Task to complete: Produce a verbatim transcription of the entries, with all pictures omitted.

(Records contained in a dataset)
┌──

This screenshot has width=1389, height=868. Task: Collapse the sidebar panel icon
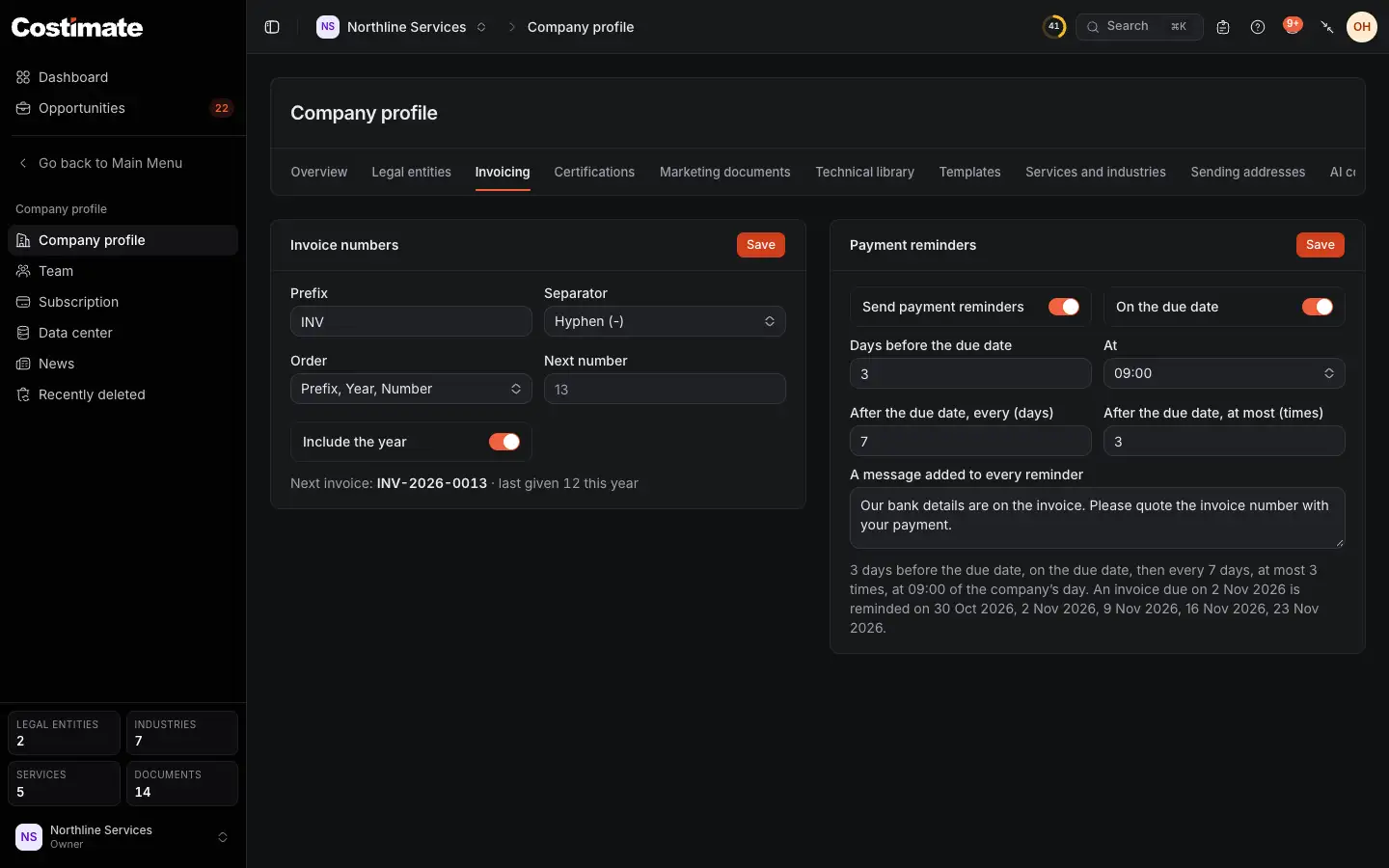coord(272,27)
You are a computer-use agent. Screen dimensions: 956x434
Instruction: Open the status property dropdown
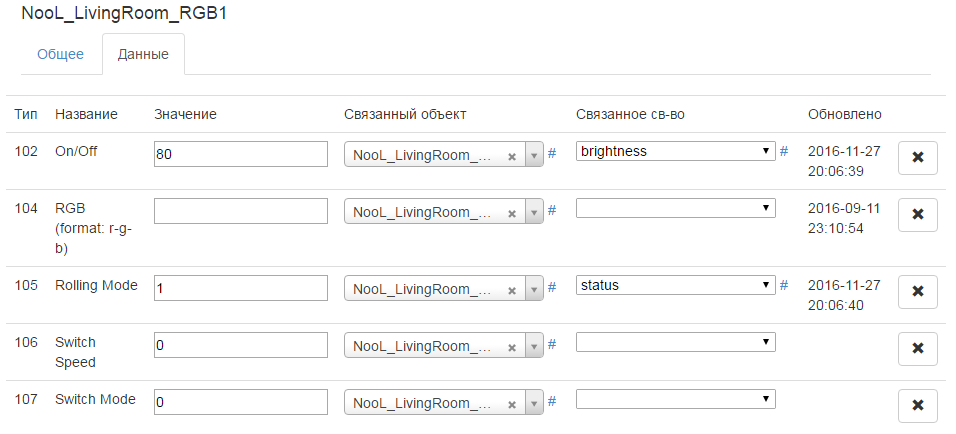676,285
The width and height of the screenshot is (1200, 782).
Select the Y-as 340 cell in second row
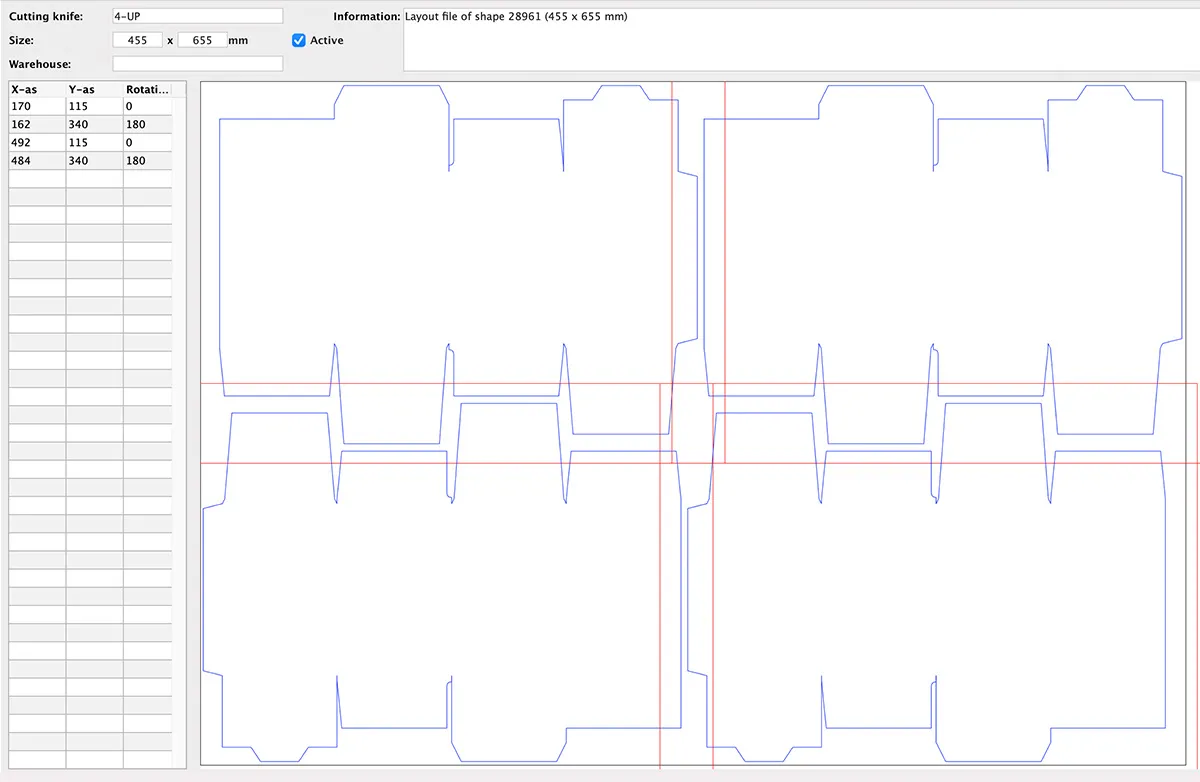(x=94, y=124)
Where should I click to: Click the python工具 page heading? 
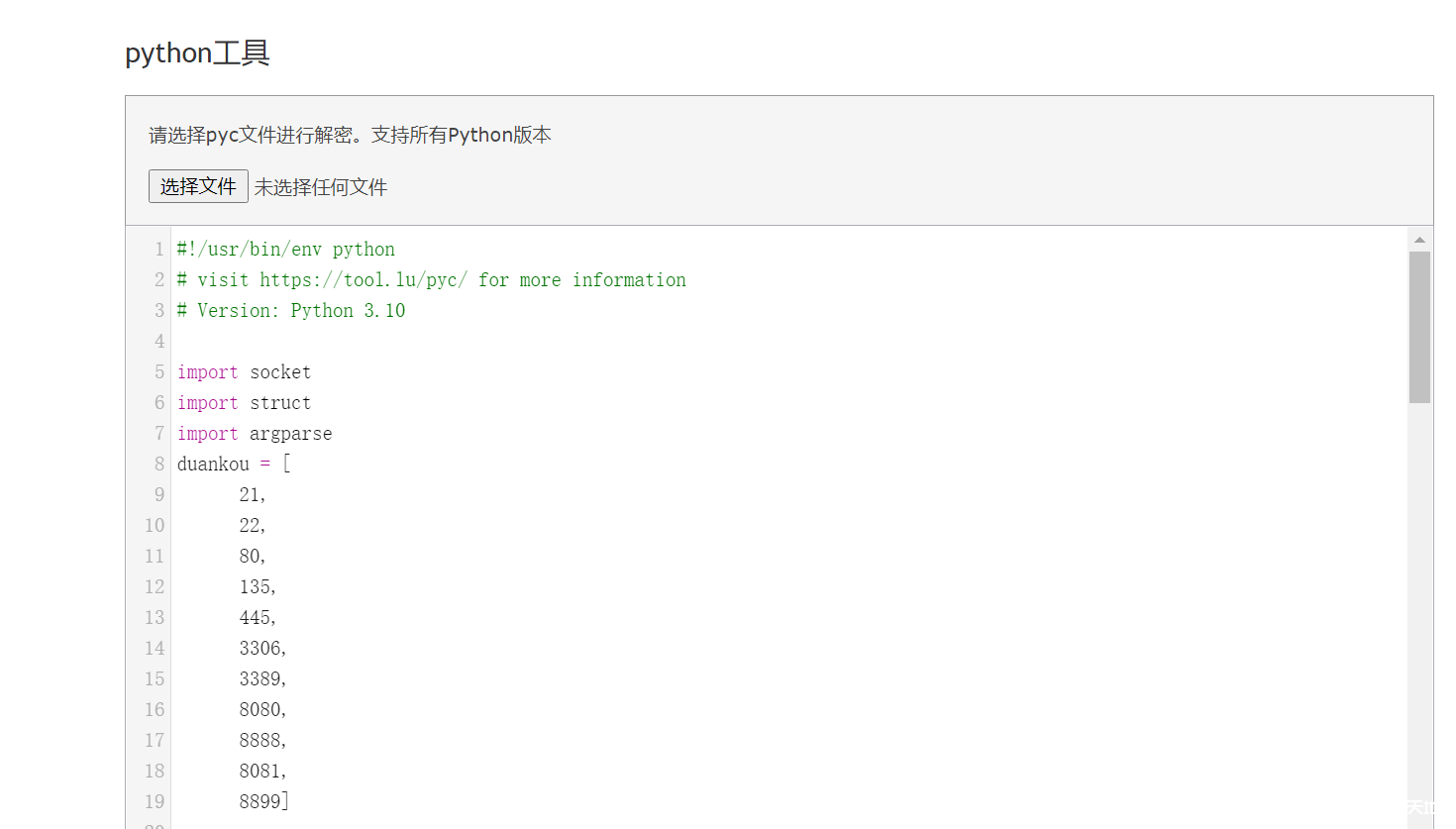[x=195, y=52]
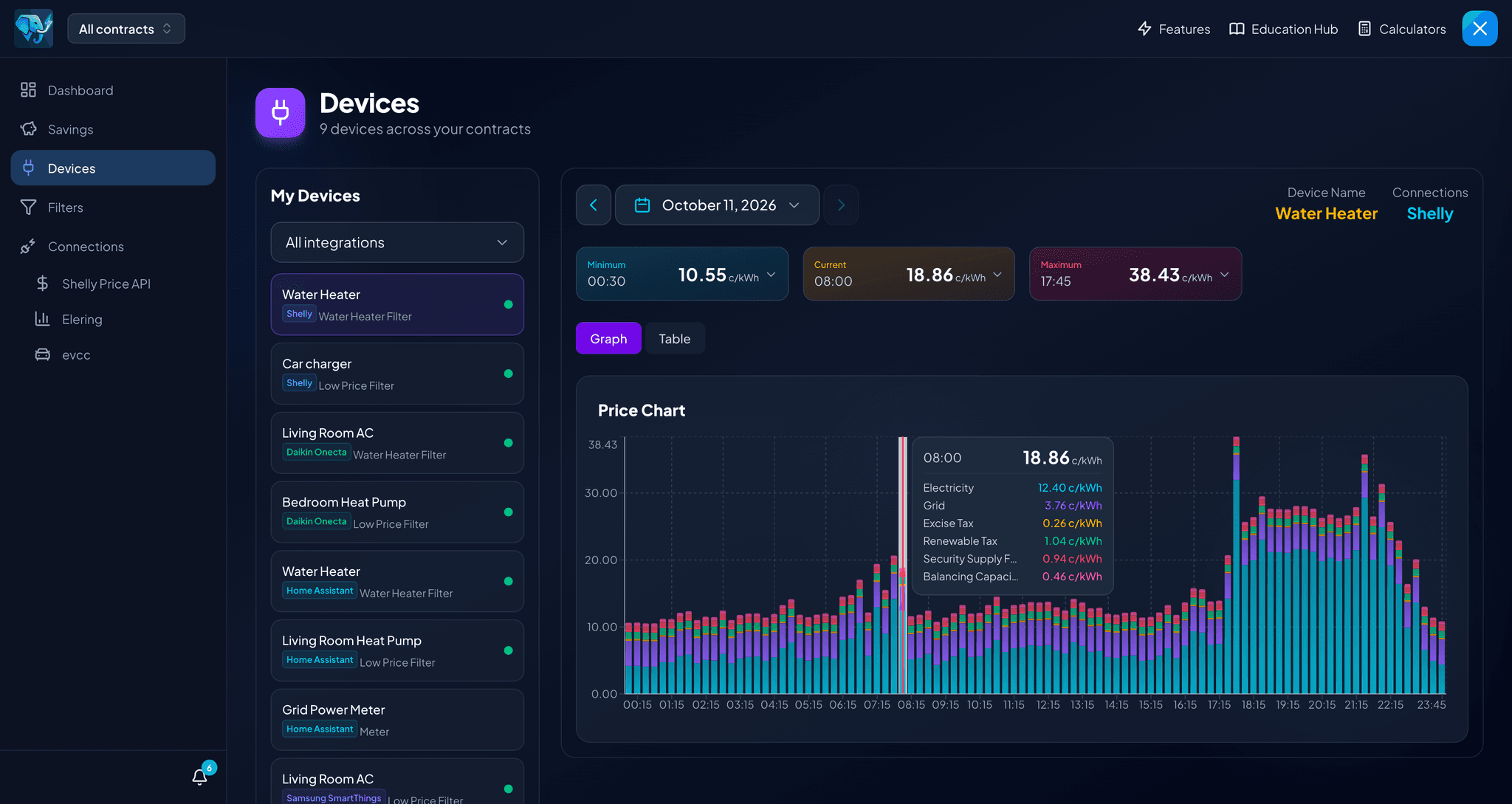Go to previous day arrow
1512x804 pixels.
tap(594, 205)
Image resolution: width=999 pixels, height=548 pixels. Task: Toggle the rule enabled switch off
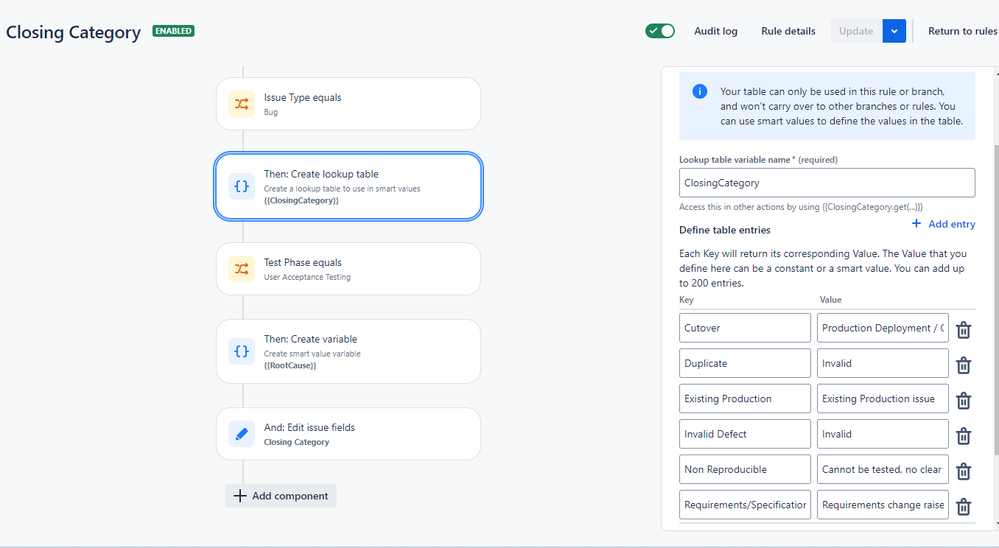click(660, 31)
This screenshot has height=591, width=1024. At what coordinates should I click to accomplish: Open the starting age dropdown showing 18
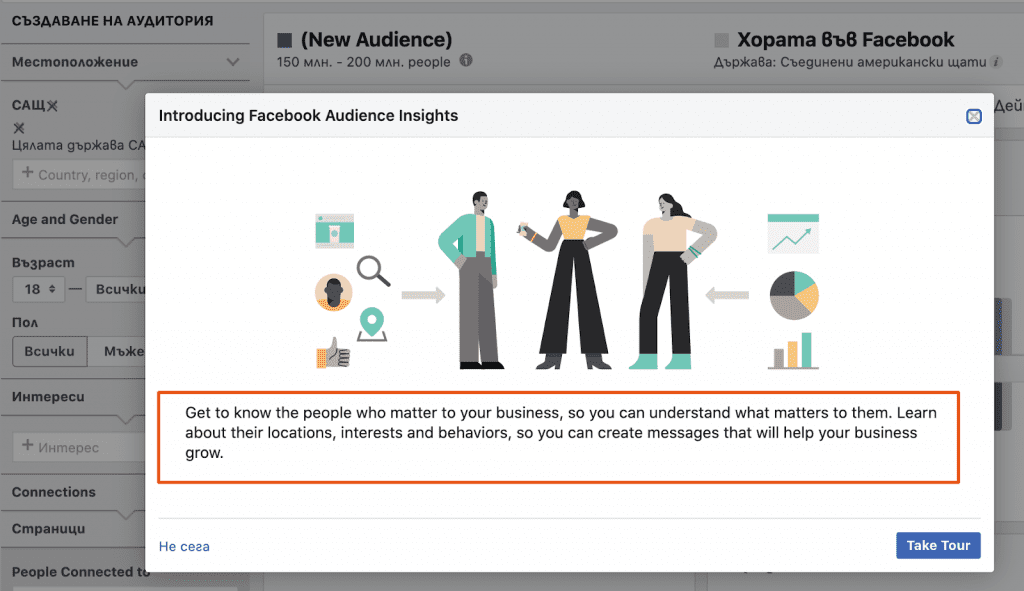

└──

Exercise response:
This screenshot has width=1389, height=868. Task: Collapse the sidebar panel icon
coord(272,27)
You are a computer-use agent. Screen dimensions: 956x434
Instruction: Open the status property dropdown
676,285
The width and height of the screenshot is (1200, 782).
Select the Y-as 340 cell in second row
(x=94, y=124)
Where should I click to: Click the python工具 page heading? 
[x=195, y=52]
Go to previous day arrow
1512x804 pixels.
tap(594, 205)
Image resolution: width=999 pixels, height=548 pixels. Task: Toggle the rule enabled switch off
click(660, 31)
This screenshot has height=591, width=1024. At what coordinates should I click to accomplish: Open the starting age dropdown showing 18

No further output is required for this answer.